In contrast to such generalized seizures, which arise from an inborn, genetic sensitivity of the brain, partial seizures arise from a particular area of damage or sensitivity in one part of the brain, an epileptic focus, which may be congenital or the result of an injury. The symptoms of partial seizures depend on the location of the focus: they may be motor (twitching of certain muscles), autonomic (nausea, a rising feeling in the stomach, etc.), sensory (abnormalities or hallucinations of sight, sound, smell, or other sensations), or psychic (sudden feelings of joy or fear without apparent cause, déjà vu or jamais vu, or sudden, often unusual, trains of thought). Partial seizure activity may be confined to the epileptic focus, or it may spread to other areas of the brain, and occasionally it leads to a generalized convulsion.
Partial or focal seizures were only recognized in the second half of the nineteenth century—a time when focal deficits of all kinds (for instance, aphasia, the loss of linguistic ability, or agnosia, the loss of ability to identify objects) were being described and attributed to damage in specific areas of the brain. This correlation of cerebral pathology with specific deficits, or “negative” symptoms, led to the understanding that there are many different centers in the brain crucial to certain functions.
But Hughlings Jackson (sometimes called the father of English neurology) paid equal attention to the “positive” symptoms of neurological disease—symptoms of overactivity, such as seizures, hallucinations, and deliria. He was a minute and patient observer, and he was the first to recognize “reminiscence” and “dreamy states” in complex seizures. We still speak of focal motor seizures which start in the hands and “march” up the arm as Jacksonian epilepsy.

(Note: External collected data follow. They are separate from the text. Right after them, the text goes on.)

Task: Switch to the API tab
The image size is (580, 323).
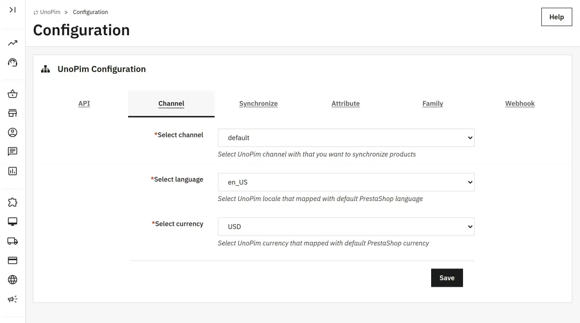Action: 84,103
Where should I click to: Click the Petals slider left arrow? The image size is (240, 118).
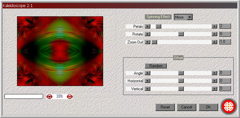tap(147, 26)
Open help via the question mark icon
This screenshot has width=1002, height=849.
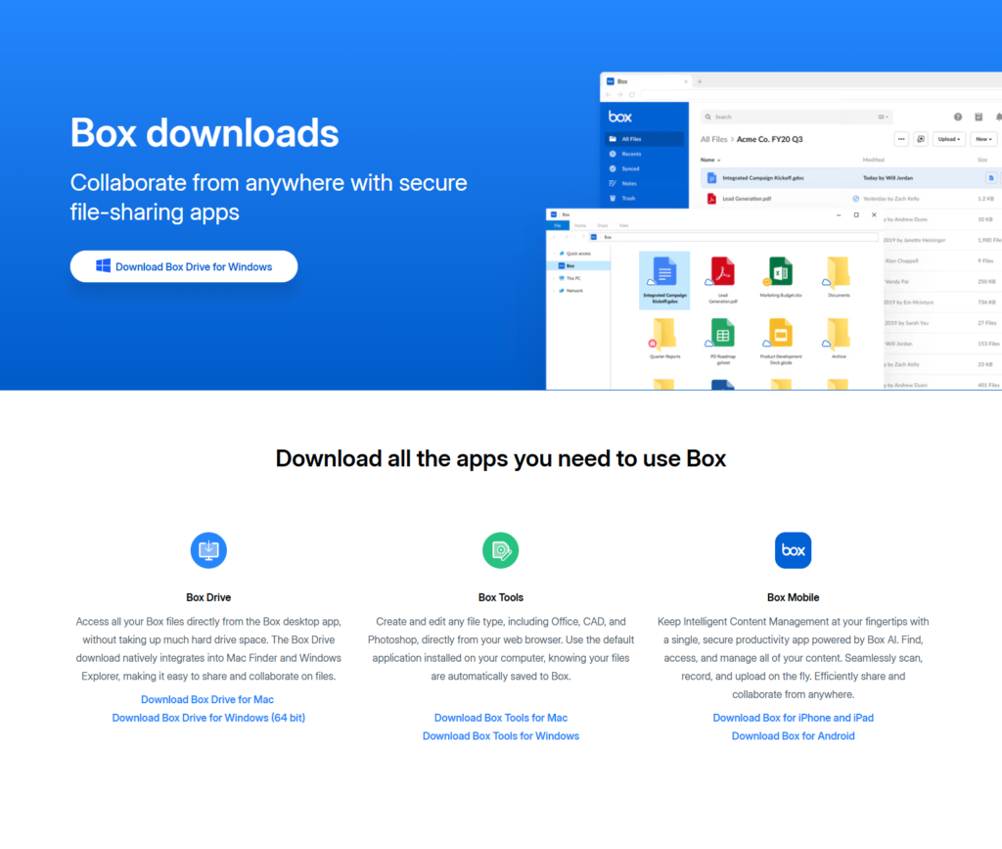(957, 117)
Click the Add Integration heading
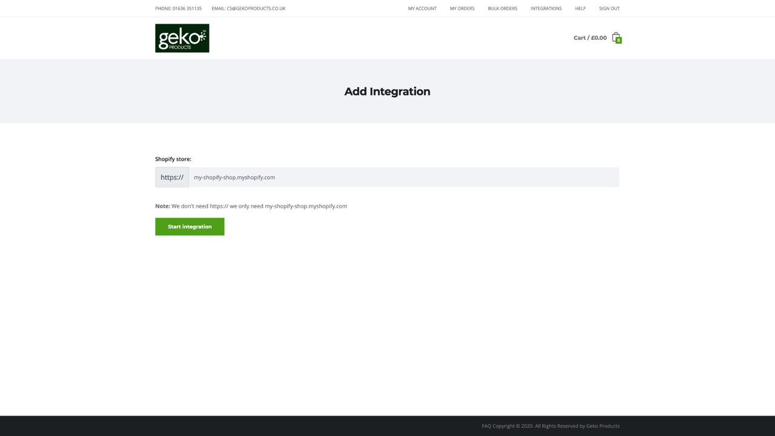This screenshot has height=436, width=775. [x=387, y=91]
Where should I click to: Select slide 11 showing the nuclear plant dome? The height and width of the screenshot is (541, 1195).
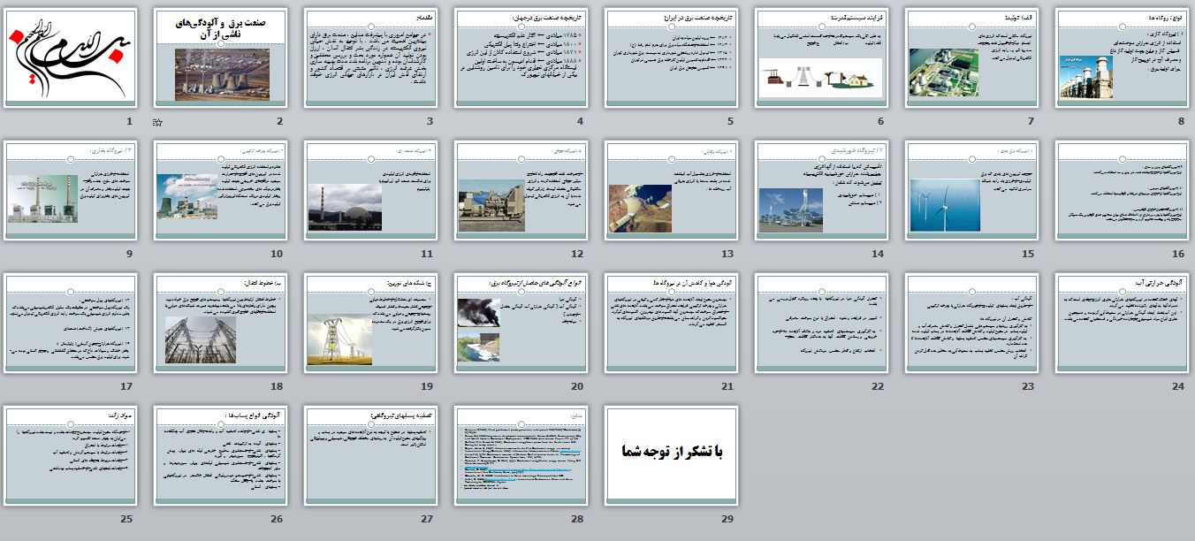(371, 191)
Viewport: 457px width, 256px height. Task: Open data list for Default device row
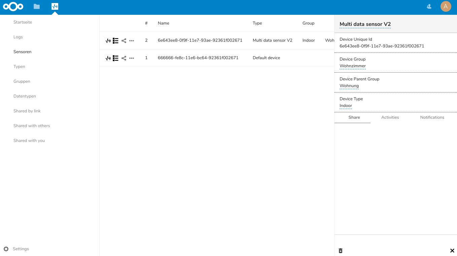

Jackson was also an extraordinary theorist, who proposed that higher and higher levels had evolved in the human nervous system—and that these were hierarchically organized, with higher centers constraining lower ones. Thus, he thought, damage in the higher centers might cause “release” activity in the lower ones. For Jackson, epilepsy was a window into the organization and workings of the nervous system (as migraine was for me). “He who is faithfully analyzing many different cases of epilepsy,” Jackson wrote, “is doing far more than studying epilepsy.”
Jackson’s younger partner in the enterprise of describing and classifying seizures was William Gowers, and where Jackson’s writing was complex, convoluted, and full of reservations,
Gowers’s was simple, transparent, and lucid. (Jackson never wrote a book, but Gowers wrote many, including his 1881
Gowers was especially drawn to the visual symptoms of epilepsy (he had previously written a book on ophthalmology), and he enjoyed describing simple visual seizures, as with one patient, for whom, he wrote:
The warning was always a blue star, which appeared to be opposite the left eye, and to come nearer until consciousness was lost. Another patient always saw an object, not described as light, before the left eye, whirling round and round. It seemed to come nearer and nearer, describing larger circles as it approached, until consciousness was lost.
Jen W., an articulate young woman, came to see me several years ago. She told me that when she was four, she saw “a ball of colored lights on the right side, spinning, very defined.” The ball of colored lights spun for a few seconds and was succeeded by a greyish cloud to the right, obscuring her vision to that side for two or three minutes.
She had further visions of the spinning ball, always in the same place, four or five times a year, but she assumed that this was normal, something everyone saw. When she was six or seven, the attacks took on a new aspect: the colored ball was followed by a headache on one side of her head, often accompanied by an intolerance of light and sound. She was taken to a neurologist, but an EEG and CAT scan revealed nothing, and Jen was diagnosed with migraine.
When she was thirteen or so, the attacks became longer, more frequent, and more complicated. Sometimes these frightening attacks led to complete blindness for several minutes, along with an inability to understand what people were saying. When she tried to talk, she could only utter gibberish. At this point, she was diagnosed with “complicated migraine.”